» Document section
Does Keene have a spending problem or a revenue problem? Ask your average working man on the street and he’ll likely inform you the problem lies in spending. Ask one of our city officials and they’ll tell you it’s all about the revenue; but don’t you worry. They have a grand solution in the works: more economic growth. Increase the tax base and the overwhelming tax burden we face individually will be lessened. It’s hard to argue with that because the math says it’s true. But how much growth are we talking about? And is achieving that level of growth even possible?
Well, let’s look at the numbers. Over the last 12 years, the city’s total commitment (City, School, and county) has gone from $43.3 million in 2004 to $65 million in 2016. That’s an increase of $21.7 million. $1.8 million averaged per year. The population of Keene has only gone up by 650 in that same time. The student population has decreased. Businesses have come and gone. And citywide property assessment has plummeted.
But it gets better. The amount of assessed value that the city would have needed to add in 2016 to hold that year’s tax increase at zero, would have been around $51 million of additional tax base. That’s the equivalent of around 5 Home Depots. And let’s not forget those new businesses would need to be staffed. And those new employees would need places to live and additional city services that everyone has grown accustomed to receiving; this driving the spending up even more. The city would need to do this every year to keep the tax rate from increasing. Do you think this is possible? The tax-and-spend city planners, school board members, and county officials currently calling the shots think it is. Personally, I think they’re all delusional.

» Tasks and exercises
[1] Summarize the commentary on Keene's taxes and spending in two sentences.
[2] Write the next part of the commentary on Keene's taxes and spending, picking up after its final sentence.

Collected data
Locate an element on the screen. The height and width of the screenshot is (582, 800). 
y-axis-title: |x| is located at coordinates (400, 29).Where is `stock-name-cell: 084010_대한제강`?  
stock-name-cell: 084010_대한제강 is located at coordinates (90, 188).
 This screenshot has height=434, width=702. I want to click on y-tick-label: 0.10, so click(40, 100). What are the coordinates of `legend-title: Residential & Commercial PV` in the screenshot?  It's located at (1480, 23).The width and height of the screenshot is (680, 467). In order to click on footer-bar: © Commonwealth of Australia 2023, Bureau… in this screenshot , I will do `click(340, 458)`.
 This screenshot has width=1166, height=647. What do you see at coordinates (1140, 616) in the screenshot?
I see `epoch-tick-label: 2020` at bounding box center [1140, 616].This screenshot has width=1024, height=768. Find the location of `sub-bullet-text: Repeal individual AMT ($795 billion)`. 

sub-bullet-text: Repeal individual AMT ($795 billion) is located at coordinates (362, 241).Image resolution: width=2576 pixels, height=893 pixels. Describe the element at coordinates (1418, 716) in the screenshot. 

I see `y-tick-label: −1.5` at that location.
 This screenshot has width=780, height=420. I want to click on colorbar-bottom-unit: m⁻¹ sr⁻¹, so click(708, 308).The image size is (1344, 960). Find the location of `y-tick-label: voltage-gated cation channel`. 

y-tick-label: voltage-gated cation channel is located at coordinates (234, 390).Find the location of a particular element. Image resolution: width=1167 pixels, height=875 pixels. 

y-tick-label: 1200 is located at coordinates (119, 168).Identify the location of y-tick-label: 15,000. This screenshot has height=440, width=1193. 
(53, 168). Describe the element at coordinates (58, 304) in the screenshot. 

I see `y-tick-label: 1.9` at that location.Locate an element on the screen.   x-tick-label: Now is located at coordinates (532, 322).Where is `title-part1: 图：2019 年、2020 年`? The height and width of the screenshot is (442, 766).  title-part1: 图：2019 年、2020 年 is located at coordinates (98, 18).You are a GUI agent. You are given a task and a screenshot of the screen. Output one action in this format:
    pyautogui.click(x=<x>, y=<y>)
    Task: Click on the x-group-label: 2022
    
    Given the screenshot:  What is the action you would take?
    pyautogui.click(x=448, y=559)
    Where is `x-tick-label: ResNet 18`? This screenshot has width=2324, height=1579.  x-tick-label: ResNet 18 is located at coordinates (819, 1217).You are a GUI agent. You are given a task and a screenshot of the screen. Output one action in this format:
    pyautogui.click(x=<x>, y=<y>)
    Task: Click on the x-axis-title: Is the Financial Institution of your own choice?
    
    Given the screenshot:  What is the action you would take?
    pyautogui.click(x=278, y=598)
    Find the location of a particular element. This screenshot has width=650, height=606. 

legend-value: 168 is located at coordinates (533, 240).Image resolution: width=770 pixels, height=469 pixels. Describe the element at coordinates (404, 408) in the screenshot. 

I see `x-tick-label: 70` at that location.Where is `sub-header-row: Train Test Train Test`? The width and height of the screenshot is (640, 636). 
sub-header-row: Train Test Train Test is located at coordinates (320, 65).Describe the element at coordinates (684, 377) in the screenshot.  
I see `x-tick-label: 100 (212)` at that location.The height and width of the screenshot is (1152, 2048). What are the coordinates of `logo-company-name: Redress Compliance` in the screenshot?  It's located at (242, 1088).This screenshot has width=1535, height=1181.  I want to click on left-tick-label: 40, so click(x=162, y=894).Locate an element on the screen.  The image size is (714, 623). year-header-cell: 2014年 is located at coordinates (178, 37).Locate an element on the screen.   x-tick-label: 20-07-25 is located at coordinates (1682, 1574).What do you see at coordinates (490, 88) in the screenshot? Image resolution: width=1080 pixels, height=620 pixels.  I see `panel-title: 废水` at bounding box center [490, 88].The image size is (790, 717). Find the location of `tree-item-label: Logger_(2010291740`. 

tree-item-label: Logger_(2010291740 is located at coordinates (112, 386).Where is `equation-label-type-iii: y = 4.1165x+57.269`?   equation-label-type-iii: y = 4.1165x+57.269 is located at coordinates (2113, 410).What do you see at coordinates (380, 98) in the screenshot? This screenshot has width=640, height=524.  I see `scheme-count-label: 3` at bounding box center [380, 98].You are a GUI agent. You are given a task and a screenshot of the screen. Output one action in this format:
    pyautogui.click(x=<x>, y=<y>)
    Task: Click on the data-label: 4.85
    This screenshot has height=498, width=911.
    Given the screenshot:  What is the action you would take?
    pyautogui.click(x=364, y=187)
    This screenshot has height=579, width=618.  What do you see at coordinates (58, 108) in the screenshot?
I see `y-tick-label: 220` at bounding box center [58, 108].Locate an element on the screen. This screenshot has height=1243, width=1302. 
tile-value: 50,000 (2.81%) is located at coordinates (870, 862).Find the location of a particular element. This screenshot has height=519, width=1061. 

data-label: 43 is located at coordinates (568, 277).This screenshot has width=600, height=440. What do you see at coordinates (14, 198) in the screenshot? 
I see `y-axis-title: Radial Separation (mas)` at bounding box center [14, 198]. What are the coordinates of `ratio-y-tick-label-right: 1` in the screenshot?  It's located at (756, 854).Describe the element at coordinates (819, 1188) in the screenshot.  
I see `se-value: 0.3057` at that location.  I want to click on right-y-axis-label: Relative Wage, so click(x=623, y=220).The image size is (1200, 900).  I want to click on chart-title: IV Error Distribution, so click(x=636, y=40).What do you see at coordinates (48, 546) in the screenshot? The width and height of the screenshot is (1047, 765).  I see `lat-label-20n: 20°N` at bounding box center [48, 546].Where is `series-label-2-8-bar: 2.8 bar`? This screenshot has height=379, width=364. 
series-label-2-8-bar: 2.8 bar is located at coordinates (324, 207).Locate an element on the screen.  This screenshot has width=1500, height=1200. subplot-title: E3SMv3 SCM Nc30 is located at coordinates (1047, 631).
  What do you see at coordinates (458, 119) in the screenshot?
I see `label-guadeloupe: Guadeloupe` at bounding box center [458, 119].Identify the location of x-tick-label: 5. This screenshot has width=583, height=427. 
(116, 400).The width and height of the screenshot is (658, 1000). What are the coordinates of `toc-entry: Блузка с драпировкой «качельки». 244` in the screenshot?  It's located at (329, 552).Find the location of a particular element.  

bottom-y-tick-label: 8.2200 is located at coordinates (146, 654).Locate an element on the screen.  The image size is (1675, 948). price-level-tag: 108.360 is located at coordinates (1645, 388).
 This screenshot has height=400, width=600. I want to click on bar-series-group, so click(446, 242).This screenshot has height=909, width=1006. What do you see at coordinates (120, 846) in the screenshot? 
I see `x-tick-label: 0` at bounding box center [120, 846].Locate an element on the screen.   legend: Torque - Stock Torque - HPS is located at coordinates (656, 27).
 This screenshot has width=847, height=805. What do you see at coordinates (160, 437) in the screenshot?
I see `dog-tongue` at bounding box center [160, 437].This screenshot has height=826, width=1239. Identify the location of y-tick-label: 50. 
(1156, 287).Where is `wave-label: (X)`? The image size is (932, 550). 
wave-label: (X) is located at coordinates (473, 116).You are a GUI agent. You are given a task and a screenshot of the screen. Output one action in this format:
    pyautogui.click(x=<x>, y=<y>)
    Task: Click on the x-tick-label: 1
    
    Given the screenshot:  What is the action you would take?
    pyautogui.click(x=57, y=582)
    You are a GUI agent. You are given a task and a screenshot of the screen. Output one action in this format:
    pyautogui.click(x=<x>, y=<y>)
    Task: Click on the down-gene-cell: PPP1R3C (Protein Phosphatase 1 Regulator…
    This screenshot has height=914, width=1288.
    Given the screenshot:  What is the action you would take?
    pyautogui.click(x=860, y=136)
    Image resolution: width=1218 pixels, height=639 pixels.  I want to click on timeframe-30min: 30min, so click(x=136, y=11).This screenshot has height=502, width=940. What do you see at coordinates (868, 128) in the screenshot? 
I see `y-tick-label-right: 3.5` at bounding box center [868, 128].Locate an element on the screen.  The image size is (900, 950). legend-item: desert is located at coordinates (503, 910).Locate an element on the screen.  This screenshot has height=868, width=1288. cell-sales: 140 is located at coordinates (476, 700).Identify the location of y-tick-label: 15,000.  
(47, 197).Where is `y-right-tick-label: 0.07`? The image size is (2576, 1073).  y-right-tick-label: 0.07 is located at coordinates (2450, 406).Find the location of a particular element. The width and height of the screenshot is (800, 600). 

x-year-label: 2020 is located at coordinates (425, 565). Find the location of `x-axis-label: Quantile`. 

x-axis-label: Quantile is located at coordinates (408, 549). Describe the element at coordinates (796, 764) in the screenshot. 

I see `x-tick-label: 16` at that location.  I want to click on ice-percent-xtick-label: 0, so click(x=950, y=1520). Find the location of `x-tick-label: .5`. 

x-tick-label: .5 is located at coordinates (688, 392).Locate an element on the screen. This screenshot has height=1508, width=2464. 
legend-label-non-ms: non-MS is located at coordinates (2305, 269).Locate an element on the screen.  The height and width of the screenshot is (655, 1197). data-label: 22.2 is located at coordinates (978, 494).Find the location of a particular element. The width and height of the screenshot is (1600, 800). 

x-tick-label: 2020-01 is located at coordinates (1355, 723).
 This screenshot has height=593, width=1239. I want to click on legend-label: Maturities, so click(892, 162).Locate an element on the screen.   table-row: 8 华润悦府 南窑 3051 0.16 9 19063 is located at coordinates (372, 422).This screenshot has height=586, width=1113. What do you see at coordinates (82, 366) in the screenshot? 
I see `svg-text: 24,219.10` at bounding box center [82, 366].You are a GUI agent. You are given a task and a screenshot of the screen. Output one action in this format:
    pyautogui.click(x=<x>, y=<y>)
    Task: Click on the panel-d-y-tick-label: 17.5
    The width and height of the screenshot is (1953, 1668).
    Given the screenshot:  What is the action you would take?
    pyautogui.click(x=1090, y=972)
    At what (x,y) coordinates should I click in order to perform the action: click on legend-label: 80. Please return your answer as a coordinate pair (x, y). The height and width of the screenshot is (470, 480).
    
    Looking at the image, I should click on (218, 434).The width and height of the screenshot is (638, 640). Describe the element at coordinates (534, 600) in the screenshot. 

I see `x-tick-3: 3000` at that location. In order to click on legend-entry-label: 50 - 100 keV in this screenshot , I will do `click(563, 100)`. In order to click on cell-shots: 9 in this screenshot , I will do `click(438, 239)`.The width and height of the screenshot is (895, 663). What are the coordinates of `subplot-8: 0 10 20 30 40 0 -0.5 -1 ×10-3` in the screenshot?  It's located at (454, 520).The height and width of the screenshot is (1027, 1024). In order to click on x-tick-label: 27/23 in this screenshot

» Solved tasks
[1] City officials say Keene's problem is revenue and propose more economic growth to enlarge the tax base, but the city's total commitment rose from $43.3 million in 2004 to $65 million in 2016 while the population grew by only 650. Holding the 2016 tax increase at zero would have required about $51 million in added assessed value, roughly 5 Home Depots, and would have to be repeated every year, and the writer calls the officials who think this is possible delusional.

[2]
As far as I can tell, only one of our city councilors ever talks about the real solution to these yearly budget increases; cut spending and live within our means. Sadly his opinion is shunned by the rest of his peers who seem caught up in their own SimCity fantasy world oblivious of the long term consequences of their actions. “Never mind the cost,” they say, “we’ll just take out another bond. – Portsmouth has one, so should we. – It’s in the Master Plan, so we MUST do it.”
Well I say, no. The best way to promote more economic growth is to simply reduce the tax rate. This is what will attract the big employers to our region. This is what will keep the young in town and the retired in their homes. The key to long term community sustainability is achieved by living within our means, not by passing the burden down to future generations. To achieve this, we must cut the spending.